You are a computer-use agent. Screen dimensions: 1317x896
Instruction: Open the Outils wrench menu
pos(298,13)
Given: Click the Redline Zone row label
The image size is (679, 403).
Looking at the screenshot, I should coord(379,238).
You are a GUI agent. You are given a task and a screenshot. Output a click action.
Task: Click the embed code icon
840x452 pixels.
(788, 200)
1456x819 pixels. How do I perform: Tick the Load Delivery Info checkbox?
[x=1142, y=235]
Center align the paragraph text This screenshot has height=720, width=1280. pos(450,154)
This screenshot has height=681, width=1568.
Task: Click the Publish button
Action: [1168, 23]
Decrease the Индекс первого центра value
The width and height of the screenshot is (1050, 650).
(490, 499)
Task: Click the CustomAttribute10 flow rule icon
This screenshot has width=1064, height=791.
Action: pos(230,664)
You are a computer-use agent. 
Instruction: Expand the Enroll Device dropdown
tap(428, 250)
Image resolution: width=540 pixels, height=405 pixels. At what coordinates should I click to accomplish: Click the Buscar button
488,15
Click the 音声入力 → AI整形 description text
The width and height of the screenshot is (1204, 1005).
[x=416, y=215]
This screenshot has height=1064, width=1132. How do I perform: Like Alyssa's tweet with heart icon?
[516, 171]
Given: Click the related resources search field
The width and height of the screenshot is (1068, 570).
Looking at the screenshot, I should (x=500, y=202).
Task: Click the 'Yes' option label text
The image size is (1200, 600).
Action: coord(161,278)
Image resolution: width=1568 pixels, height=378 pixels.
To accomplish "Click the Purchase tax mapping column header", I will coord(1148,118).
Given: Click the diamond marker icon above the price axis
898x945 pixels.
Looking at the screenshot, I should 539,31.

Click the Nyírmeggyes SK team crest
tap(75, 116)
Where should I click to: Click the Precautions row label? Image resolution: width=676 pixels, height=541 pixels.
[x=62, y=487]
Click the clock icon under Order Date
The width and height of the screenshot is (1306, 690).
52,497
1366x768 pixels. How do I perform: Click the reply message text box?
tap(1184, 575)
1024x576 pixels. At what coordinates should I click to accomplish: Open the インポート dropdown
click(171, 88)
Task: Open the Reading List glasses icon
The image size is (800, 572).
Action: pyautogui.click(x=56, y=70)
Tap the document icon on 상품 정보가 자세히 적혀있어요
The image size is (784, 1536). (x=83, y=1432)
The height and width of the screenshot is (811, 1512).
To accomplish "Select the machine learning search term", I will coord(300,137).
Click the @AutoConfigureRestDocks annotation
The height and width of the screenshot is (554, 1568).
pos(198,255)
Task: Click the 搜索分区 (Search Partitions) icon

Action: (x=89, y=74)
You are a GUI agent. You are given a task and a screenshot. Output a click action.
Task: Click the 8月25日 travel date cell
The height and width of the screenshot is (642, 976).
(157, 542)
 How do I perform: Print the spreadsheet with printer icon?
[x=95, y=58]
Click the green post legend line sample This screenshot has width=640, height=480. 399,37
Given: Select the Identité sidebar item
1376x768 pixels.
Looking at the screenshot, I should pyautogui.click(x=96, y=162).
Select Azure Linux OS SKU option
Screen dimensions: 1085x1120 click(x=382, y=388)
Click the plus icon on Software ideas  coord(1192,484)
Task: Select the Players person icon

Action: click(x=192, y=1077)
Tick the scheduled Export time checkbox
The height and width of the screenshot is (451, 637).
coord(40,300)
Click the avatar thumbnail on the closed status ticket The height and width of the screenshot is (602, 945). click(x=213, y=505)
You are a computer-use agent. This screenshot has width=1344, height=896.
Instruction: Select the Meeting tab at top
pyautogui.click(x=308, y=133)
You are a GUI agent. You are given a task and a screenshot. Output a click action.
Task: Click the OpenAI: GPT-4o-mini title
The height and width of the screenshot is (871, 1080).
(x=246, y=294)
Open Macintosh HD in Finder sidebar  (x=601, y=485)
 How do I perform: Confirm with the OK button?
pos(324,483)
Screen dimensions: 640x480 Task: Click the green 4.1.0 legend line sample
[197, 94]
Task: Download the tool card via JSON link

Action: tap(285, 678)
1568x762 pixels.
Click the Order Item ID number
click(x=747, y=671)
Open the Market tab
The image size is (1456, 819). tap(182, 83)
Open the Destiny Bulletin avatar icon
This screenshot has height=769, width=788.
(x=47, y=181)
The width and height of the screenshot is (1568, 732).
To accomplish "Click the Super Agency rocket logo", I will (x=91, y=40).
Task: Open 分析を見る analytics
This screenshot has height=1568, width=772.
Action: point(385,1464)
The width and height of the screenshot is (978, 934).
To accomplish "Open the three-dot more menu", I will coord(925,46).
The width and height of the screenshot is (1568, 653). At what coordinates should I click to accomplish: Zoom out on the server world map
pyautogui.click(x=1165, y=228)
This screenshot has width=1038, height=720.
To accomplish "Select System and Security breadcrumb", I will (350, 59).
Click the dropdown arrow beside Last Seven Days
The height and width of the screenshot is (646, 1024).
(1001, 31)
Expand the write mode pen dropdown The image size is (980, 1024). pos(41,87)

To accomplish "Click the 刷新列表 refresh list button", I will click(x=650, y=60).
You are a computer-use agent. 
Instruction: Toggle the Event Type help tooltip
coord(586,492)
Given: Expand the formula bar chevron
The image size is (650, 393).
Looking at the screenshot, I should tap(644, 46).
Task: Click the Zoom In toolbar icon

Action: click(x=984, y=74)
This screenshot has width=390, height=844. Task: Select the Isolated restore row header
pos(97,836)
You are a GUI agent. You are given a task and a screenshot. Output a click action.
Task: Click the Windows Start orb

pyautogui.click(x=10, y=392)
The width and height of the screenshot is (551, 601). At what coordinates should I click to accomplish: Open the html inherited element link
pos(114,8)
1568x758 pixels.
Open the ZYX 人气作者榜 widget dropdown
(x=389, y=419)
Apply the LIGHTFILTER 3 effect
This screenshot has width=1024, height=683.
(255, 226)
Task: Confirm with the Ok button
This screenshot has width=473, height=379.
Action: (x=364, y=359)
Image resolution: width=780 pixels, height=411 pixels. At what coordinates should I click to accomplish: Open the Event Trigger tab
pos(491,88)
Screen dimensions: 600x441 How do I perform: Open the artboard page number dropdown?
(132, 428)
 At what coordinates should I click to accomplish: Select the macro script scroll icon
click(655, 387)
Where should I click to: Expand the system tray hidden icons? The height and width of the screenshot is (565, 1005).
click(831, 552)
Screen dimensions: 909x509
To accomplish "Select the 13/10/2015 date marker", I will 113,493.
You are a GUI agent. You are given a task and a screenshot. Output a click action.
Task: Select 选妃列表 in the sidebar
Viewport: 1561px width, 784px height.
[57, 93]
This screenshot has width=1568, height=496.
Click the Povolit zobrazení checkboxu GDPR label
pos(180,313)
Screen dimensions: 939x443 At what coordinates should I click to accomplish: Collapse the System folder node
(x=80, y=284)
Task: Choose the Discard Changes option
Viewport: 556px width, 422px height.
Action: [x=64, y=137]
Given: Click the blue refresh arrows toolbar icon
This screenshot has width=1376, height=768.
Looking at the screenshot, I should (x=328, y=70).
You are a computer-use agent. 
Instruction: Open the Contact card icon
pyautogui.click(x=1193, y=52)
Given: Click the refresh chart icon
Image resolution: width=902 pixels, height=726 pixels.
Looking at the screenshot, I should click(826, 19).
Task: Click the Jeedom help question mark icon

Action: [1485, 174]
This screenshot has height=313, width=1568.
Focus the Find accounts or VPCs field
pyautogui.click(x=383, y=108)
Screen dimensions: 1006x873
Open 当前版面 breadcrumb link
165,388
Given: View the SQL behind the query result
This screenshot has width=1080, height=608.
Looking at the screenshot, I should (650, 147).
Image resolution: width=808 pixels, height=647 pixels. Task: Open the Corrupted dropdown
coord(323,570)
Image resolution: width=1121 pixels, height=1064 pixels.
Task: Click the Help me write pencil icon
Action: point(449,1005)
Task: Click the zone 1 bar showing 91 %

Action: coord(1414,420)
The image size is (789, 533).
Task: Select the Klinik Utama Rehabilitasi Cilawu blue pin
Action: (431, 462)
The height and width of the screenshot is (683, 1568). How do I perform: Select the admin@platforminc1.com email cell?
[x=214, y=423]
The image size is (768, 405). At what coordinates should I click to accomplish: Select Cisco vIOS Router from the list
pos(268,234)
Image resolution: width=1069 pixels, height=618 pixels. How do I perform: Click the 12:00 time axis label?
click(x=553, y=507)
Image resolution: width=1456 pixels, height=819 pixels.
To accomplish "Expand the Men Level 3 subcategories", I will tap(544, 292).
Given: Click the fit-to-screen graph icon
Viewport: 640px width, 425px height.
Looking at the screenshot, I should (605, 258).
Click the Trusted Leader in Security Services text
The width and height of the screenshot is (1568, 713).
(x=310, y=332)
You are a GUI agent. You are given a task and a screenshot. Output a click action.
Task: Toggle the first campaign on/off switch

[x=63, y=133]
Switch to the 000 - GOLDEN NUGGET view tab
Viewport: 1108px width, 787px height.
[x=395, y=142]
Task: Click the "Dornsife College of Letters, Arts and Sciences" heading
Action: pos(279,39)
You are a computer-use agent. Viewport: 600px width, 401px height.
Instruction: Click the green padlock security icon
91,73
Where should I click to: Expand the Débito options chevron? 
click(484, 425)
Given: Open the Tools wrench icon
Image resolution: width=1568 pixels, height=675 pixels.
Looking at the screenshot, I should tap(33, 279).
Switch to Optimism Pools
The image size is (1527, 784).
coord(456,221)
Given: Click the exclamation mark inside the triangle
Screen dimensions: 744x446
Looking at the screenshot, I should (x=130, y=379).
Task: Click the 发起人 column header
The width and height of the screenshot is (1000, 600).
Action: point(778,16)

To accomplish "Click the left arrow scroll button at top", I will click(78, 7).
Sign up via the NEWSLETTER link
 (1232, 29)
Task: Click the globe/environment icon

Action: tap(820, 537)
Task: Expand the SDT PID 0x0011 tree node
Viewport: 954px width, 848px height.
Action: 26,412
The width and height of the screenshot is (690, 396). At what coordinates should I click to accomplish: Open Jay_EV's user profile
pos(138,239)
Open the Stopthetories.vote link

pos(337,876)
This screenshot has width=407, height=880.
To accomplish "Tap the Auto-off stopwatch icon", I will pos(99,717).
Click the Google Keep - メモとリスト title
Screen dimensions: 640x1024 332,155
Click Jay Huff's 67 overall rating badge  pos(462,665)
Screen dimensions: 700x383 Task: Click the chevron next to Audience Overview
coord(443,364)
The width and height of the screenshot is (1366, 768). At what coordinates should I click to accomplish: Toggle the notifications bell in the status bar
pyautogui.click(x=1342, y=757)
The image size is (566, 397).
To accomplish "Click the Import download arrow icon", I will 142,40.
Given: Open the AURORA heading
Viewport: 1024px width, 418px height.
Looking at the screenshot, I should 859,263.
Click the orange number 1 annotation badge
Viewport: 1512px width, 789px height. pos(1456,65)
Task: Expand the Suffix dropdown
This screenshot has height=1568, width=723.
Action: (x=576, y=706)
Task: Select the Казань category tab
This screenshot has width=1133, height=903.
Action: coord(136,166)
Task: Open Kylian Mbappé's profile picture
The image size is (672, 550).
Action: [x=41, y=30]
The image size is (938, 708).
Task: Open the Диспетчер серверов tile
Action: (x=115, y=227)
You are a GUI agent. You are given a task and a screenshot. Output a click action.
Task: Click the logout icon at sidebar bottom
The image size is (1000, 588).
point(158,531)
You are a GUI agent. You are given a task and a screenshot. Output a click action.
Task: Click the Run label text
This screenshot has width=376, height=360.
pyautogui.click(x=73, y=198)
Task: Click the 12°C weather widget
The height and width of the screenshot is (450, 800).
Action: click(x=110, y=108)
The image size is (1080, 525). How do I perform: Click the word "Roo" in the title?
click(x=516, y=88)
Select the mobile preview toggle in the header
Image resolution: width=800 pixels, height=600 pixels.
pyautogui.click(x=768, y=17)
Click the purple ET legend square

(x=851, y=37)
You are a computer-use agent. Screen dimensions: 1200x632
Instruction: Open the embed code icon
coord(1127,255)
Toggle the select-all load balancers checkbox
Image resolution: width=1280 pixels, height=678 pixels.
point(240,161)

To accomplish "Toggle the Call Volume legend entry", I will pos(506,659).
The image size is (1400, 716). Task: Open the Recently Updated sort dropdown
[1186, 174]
■ ■ ■ ■ ■
▸ What the task asks
Take the stretch of lines above from the one containing "1376x768 pixels." through the one containing "The width and height of the screenshot is (1568, 732)." and repeat it exactly, adding no other line.

▸ Task answer
1376x768 pixels.
Looking at the screenshot, I should pyautogui.click(x=96, y=162).
Select Azure Linux OS SKU option
Screen dimensions: 1085x1120 click(x=382, y=388)
Click the plus icon on Software ideas  coord(1192,484)
Task: Select the Players person icon

Action: click(x=192, y=1077)
Tick the scheduled Export time checkbox
The height and width of the screenshot is (451, 637).
coord(40,300)
Click the avatar thumbnail on the closed status ticket The height and width of the screenshot is (602, 945). click(x=213, y=505)
You are a computer-use agent. This screenshot has width=1344, height=896.
Instruction: Select the Meeting tab at top
pyautogui.click(x=308, y=133)
You are a GUI agent. You are given a task and a screenshot. Output a click action.
Task: Click the OpenAI: GPT-4o-mini title
The height and width of the screenshot is (871, 1080).
(x=246, y=294)
Open Macintosh HD in Finder sidebar  (x=601, y=485)
 How do I perform: Confirm with the OK button?
pos(324,483)
Screen dimensions: 640x480 Task: Click the green 4.1.0 legend line sample
[197, 94]
Task: Download the tool card via JSON link

Action: tap(285, 678)
1568x762 pixels.
Click the Order Item ID number
click(x=747, y=671)
Open the Market tab
The image size is (1456, 819). tap(182, 83)
Open the Destiny Bulletin avatar icon
This screenshot has height=769, width=788.
(x=47, y=181)
The width and height of the screenshot is (1568, 732).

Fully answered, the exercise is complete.